Danny Trejo’s brooding Machete, a blade-wielding ex-con hell-bent on vengeance, emerged from one of those campy-cracklin’ “Coming Attractions” in Grindhouse, Robert Rodriguez and Quentin Tarantino B-flick homage. The Rodriguez gag trailer previewed a 1970s-style flick that was released in 2010 and has metastasized into a full-blown franchise.
The first Machete combines taut action, grisly violence and sexploitation, a deft balance that’s lacking in Machete Kills. As per usual with sequels, Rodriguez takes what works in the original and revs it up in formulaic fashion.
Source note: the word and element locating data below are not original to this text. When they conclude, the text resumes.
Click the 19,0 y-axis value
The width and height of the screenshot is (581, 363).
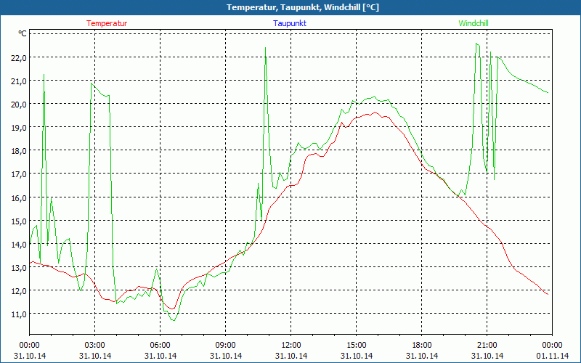pyautogui.click(x=17, y=127)
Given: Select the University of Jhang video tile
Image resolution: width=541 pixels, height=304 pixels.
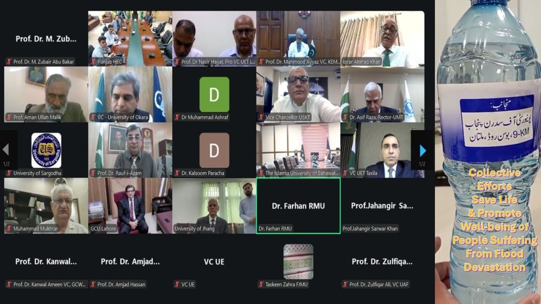Looking at the screenshot, I should click(214, 206).
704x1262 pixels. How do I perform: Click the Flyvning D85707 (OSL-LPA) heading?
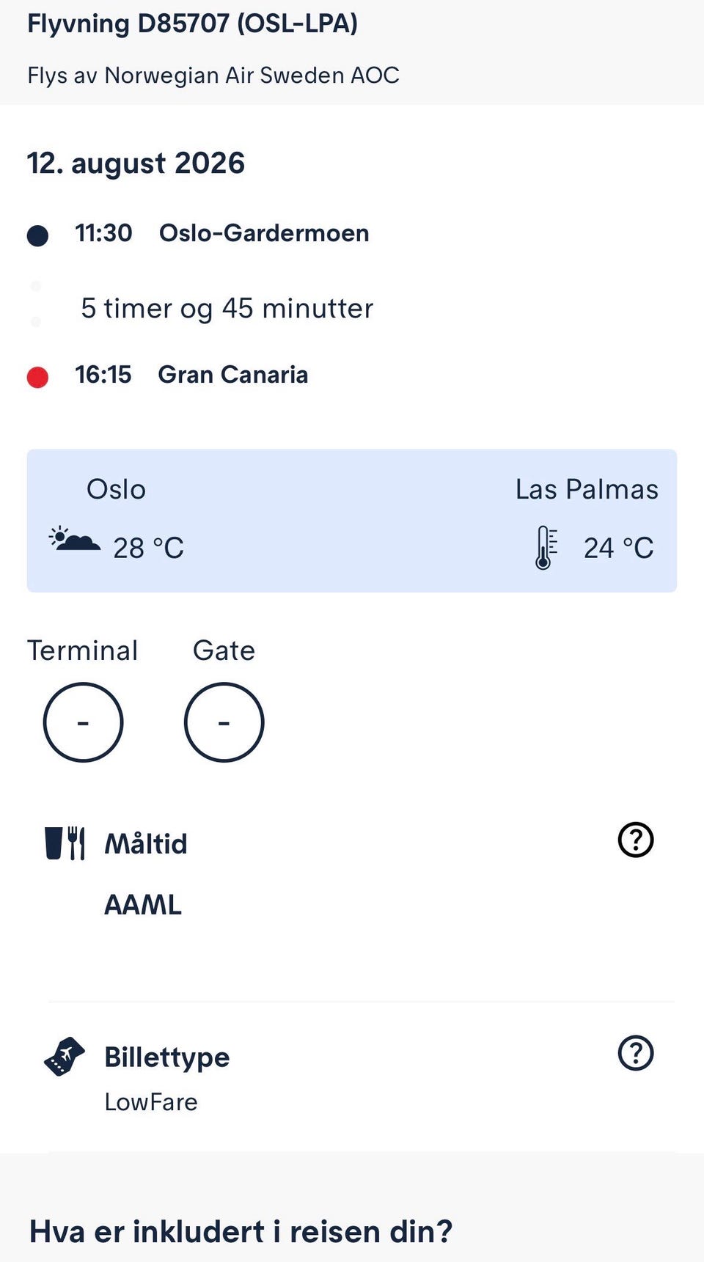(x=193, y=23)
We get more over-the-top everything — celebrity cameos, superbabes, high-tech weaponry and protracted fights and car chases. It’s not just Machete on steroids — it’s Machete on cocaine, meth, Red Bull and Skittles, mainlined into its veins. It’s not that the new flick doesn’t entertain and isn’t laugh-out-loud funny, but could use just a little more story, character development and attention to pacing.
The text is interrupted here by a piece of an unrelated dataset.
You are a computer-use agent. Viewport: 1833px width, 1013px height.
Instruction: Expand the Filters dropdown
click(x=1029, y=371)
The opening drug bust sequence sets the film's frenetic pace with limbs and decapitated heads flying to and fro. Working with the DEA on a covert military arrest, Machete experiences a heartbreaking casualty, which you’d think would saddle the leathery-skin Mexican with a sufficient score to settle, but he’s diverged by the President (Charlie Sheen; billed under his birth name, Carlos Estevez) who assigns Machete to take care of a cray-cray drug lord in Mexico. Later he chases down a maniacal weapons manufacturer played by another fallen idol, Mel Gibson, a zany villain who seems ripped from the pages of an Austin Powers’ script.
Sheen’s role, as expected, comes with cheeky nods to his real-life shenanigans and mouthiness. He engages in White House bedroom ménage a quads and spouts, "Your nation owes you a debt of gratitude, Machete. Go kick some ass!" Gibson, of course, rocks his character’s insanity with brilliance.
Rodriguez’s blatant dismissal of proportion and believability is both epic and, at times, annoying. While B-movie special-effects legends Greg Nicotero and Tom Savini (Savini in an acting role) give the exercise some cred, we can’t escape the obvious: The ginormous budget of Machete Kills could fund a summer of B flicks. Like the critically acclaimed Django Unchained, which also borrows from past exploitation films, it’s debatable whether the derivative shtick has outgrown its allure or is a legit genre unto its own.
Some of the snappier sequences take place during the first half of the film, when Machete captures a revolutionary leader (Demian Bichir of Weeds, forever doomed to be typecast) and he’s battling an embittered whorehouse madam played by Sofia Vergara, whose outfitted weapons offer the film’s signature sight gags. Cameos by Antonio Banderas, Lady Gaga and Cuba Gooding Jr. are amusingly off the wall, too. Once again, too much of a good thing. There's less attention on Trejo, whose intensity recalls Clint Eastwood's misbegotten antiheroes.
When Trejo starred in the first Machete, we couldn’t help but feel some of his pathos and cheer him on amid all the absurdity. We get some of his same smoldering badass charisma in Machete Kills, and a tinge of the satire — Rodriguez deftly lampoons the U.S. immigration policies and corrupt war on drugs — but cheap laughs and over-the-top violence dominate, which is okay if you don’t go into the film expecting more of Rodriguez’s potential brilliance.